The results could suggest that the commercial product targeted C.acnes in the consortium used but is more likely to induce inflammation due to a significant increase in IL-1α and IL-8.

Discussion

When investigating novel active ingredients and final formulations of products designed to target specific microorganisms, for example, reducing Malassezia on dandruff prone scalps, it is important to take a holistic approach. Using a scalp microbiome consortium, and not just Malasezzia spp., indicates if an active ingredient or formulation effects other microbes present which could cause a dysbiosis in the scalp microbiome. Using a 3D in vitro human skin equivalent populated with a simplified scalp microbiome, allows a more thorough investigation into an active ingredient or formulation effects by 1) investigating a broader range of microbes rather than Malassezia spp. individually on selective agar, 2) allowing the mimicking of the end user experience with application and wash-off, or even repeated applications, and 3) assessment of the products effects on the skin inflammatory responses to either application of the test item or via dysbiosis of the microbiome.

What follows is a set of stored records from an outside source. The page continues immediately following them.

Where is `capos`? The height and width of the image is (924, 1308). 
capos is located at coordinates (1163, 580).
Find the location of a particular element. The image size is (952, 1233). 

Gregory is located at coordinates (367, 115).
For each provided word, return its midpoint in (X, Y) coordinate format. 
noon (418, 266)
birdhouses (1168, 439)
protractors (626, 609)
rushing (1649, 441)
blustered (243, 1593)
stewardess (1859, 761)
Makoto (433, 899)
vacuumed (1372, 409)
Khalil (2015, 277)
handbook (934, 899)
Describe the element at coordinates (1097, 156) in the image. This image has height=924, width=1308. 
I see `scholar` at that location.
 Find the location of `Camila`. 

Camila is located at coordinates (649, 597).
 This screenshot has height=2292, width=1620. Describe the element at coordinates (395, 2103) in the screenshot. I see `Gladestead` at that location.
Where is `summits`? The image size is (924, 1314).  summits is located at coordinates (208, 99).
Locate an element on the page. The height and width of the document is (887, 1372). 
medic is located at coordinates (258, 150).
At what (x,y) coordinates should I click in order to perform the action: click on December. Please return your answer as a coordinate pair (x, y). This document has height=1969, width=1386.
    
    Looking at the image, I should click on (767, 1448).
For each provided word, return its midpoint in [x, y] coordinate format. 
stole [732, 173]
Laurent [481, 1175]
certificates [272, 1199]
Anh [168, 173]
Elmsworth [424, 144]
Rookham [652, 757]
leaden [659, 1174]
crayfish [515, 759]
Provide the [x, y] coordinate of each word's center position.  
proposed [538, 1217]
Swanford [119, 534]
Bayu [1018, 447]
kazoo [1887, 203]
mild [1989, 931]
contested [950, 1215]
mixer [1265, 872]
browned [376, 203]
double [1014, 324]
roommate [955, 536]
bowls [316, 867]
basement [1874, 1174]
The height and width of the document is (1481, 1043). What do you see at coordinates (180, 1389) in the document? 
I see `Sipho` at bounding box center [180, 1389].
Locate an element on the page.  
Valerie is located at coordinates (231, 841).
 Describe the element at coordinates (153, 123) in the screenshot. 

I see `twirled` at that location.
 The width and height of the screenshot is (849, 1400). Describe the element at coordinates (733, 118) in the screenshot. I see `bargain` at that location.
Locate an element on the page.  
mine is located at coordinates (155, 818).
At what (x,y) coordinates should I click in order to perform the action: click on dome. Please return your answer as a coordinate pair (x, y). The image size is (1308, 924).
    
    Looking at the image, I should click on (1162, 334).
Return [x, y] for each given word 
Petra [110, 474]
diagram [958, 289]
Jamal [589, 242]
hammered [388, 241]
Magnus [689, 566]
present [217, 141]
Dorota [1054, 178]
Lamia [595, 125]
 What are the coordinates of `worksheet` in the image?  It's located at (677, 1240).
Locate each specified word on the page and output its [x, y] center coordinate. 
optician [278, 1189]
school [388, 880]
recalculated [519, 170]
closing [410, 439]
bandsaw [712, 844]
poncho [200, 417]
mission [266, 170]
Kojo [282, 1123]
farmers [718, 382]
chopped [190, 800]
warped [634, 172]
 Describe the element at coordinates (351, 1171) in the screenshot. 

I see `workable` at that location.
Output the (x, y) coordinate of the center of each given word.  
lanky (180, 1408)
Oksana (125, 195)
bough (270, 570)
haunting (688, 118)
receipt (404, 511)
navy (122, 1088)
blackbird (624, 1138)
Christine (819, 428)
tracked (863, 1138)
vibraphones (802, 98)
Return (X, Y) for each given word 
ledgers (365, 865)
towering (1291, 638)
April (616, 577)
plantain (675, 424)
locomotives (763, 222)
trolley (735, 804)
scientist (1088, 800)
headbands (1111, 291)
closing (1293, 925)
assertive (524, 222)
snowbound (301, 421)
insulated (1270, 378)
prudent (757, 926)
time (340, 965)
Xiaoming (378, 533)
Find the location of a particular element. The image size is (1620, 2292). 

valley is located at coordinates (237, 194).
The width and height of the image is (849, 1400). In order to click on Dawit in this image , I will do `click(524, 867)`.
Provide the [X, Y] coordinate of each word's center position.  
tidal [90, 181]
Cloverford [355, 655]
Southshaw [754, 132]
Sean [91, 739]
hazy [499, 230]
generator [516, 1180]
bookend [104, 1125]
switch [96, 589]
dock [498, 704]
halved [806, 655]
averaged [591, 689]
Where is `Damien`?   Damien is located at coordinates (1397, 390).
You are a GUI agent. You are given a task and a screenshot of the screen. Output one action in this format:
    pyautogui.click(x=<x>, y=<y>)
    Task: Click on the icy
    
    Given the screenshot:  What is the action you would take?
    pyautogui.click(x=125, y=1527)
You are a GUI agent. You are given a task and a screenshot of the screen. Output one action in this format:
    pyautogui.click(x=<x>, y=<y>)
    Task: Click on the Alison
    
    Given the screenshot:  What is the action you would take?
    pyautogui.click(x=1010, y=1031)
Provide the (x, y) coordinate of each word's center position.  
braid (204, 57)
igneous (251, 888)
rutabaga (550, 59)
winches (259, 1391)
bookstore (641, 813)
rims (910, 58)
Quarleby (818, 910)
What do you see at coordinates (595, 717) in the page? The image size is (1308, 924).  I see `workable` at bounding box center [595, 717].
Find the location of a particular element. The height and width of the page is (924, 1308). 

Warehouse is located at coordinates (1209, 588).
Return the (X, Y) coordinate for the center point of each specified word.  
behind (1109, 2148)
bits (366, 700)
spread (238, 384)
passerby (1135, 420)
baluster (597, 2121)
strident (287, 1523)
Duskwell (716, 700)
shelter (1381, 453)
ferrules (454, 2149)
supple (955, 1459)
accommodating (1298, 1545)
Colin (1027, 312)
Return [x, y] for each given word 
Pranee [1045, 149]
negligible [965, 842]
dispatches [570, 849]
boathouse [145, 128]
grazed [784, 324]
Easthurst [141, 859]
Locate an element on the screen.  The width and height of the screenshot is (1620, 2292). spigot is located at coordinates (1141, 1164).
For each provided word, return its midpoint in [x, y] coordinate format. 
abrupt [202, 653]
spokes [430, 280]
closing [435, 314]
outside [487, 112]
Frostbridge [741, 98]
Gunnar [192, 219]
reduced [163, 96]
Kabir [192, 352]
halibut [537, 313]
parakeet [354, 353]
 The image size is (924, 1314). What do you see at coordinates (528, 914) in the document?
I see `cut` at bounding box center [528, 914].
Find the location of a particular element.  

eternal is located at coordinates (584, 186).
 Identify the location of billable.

The use of non-animal models such as these 3D human skin equivalents that have a comparable morphology to human skin (figure 5) with the ability to be populated with the human skin and scalp microbiome (figure 6), allows formulators and product developers the opportunity to perform more thorough investigations and gain scientifically valid data to derisk clinical trials and consumer trials with human volunteers.

Figure 5. H&E stained transverse section through Labskin-S showing the dermal layers and the stratified epidermis, and full thickness Stratum Corneum.

Figure 6. Images of microbes on the Stratum Corneum of Labskin-S. Left hand panel shows a mix of C.acnes, C.striatum and S.epidermidis. Right hand panel shows a Malasezzia globosa.